Java Inflate inconsistent with large Strings

Question 1

I agree with the commenters, that a compressed string should better be byte[]. However with a single-byte encoding like ISO-8859-1 one might abusively convert between byte[] and String.

The following differs from your version, in that it explicitly indicates the encoding. For text UTF-8 is adequate to have no limits and cover the full Unicode range.

Note the usage of the deflate return value.

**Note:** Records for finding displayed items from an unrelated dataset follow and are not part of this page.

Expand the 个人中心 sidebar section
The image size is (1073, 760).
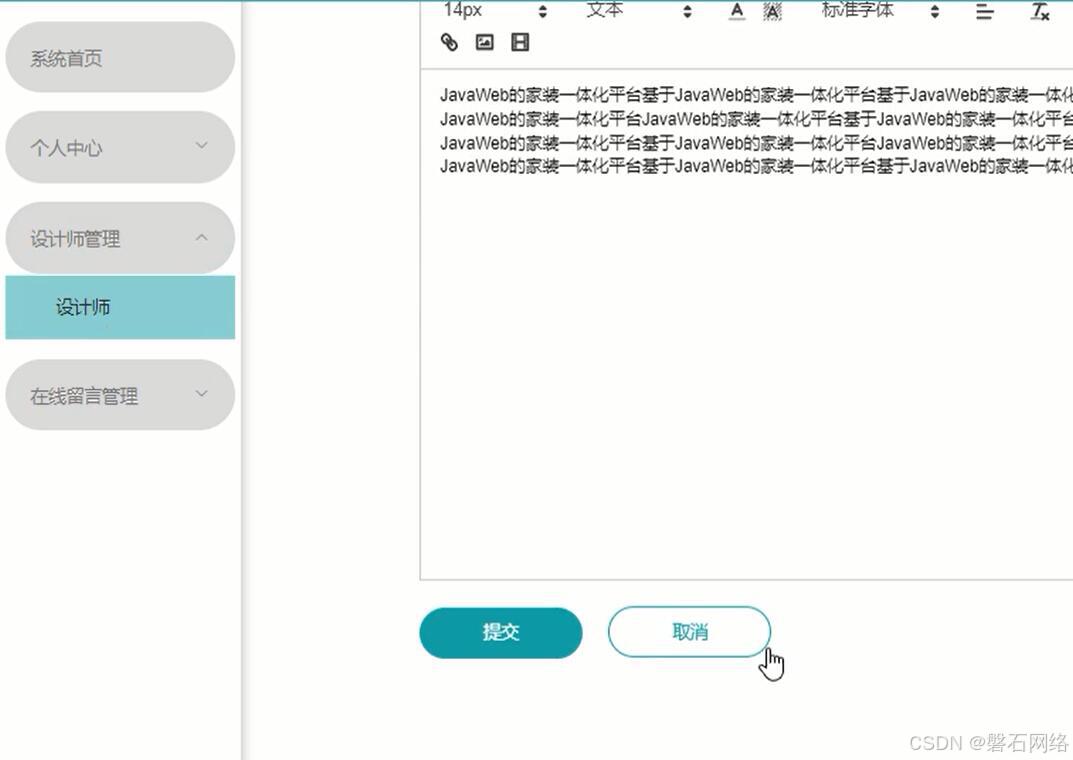(x=120, y=147)
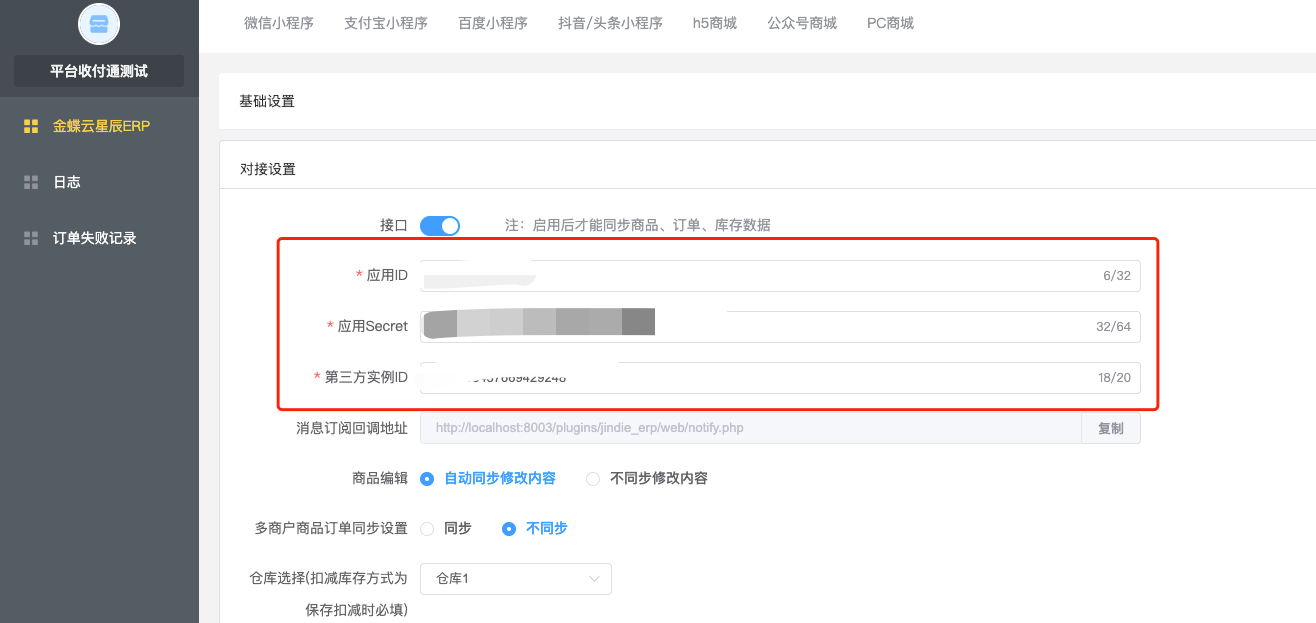Switch to the 微信小程序 tab
Screen dimensions: 1316x623
pos(279,23)
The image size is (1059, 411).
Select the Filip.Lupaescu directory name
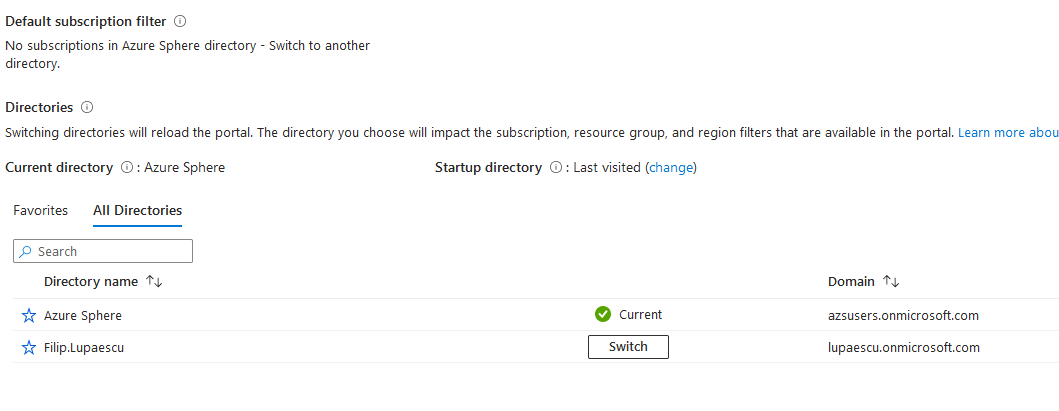(x=84, y=348)

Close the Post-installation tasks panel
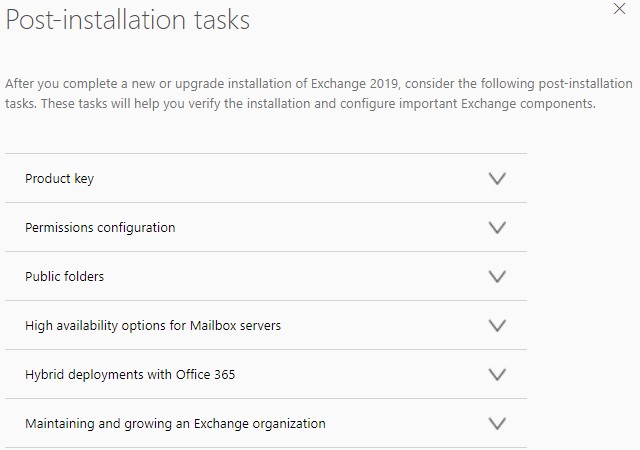pyautogui.click(x=619, y=8)
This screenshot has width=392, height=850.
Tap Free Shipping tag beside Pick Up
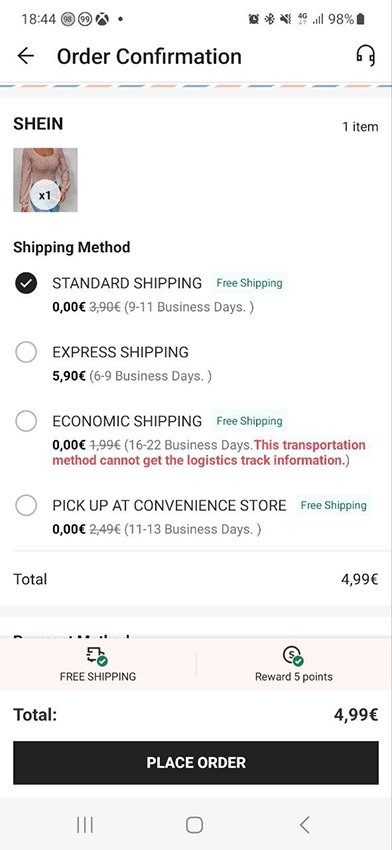tap(333, 505)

public static String compress(String s) {
    Deflater def = new Deflater(9);
    byte[] sbytes = s.getBytes(StandardCharsets.UTF_8);
    def.setInput(sbytes);
    def.finish();
    byte[] buffer = new byte[sbytes.length];
    int n = def.deflate(buffer);
    return new String(buffer, 0, n, StandardCharsets.ISO_8859_1)
            + "*" + sbytes.length;
}

public static String decompress(String s) {
    int pos = s.lastIndexOf('*');
    int len = Integer.parseInt(s.substring(pos + 1));
    s = s.substring(0, pos);
    
    Inflater inf = new Inflater();
    byte[] buffer = s.getBytes(StandardCharsets.ISO_8859_1);
    byte[] decomp = new byte[len];
    inf.setInput(buffer);
    try {
        inf.inflate(decomp, 0, len);
        inf.end();
    } catch (DataFormatException e) {
        throw new IllegalArgumentException(e);
    }
    return new String(decomp, StandardCharsets.UTF_8);
}

Question 2

The problem is not with Deflater.

The primary problem is this line:

    rta = new String(buffer);

What you are doing is taking an array of bytes (representing the compressed input string) and decoding it into a String using your platform's default character encoding. This is wrong. For the majority of character encodings, there are byte values of sequences of byte values that cannot be mapped to characters. When you attempt to "decode" bytes that don't represent properly encoded text, you are liable to get a scattering of question marks or some other character throughout the string. This results in loss of information ... and there's no way to recover it.

(There are one or two character sets where the decoding / encoding is fully reversible ... and you could use one of them as the encoding scheme when converting the compressed bytes to "text". But that's not the end of it!)

The second problem with how you are dealing with the compressed bytes. The deflate(byte[] buffer) method compresses the input data and writes the compressed output into buffer. However, there is no guarantee that N bytes of input is going to result in N bytes of output. Instead the deflate method returns an int giving the number of bytes written into buffer.

But your code is then taking the entire buffer ... including the bytes that weren't written ... and turning that into a String (by the unsound procedure described above). You then trim the String to (I presume) get rid of the trailing NUL characters. But that will trim all white-space from the start and end, and some of those characters could be a significant part of the compressed string.

Basically, what you are doing is unsound. You should not be trying to convert arbitrary bytes into a String. Compressed data is NOT text.

My recommendation is to do one of the following:

Don't convert the (compressed) byte[] to a String. Keep it as a byte[] ... and deal with the length issue properly.
Alternatively, use a non-lossy bytes-as-characters encoding scheme; e.g. hex encoding or base64 encoding.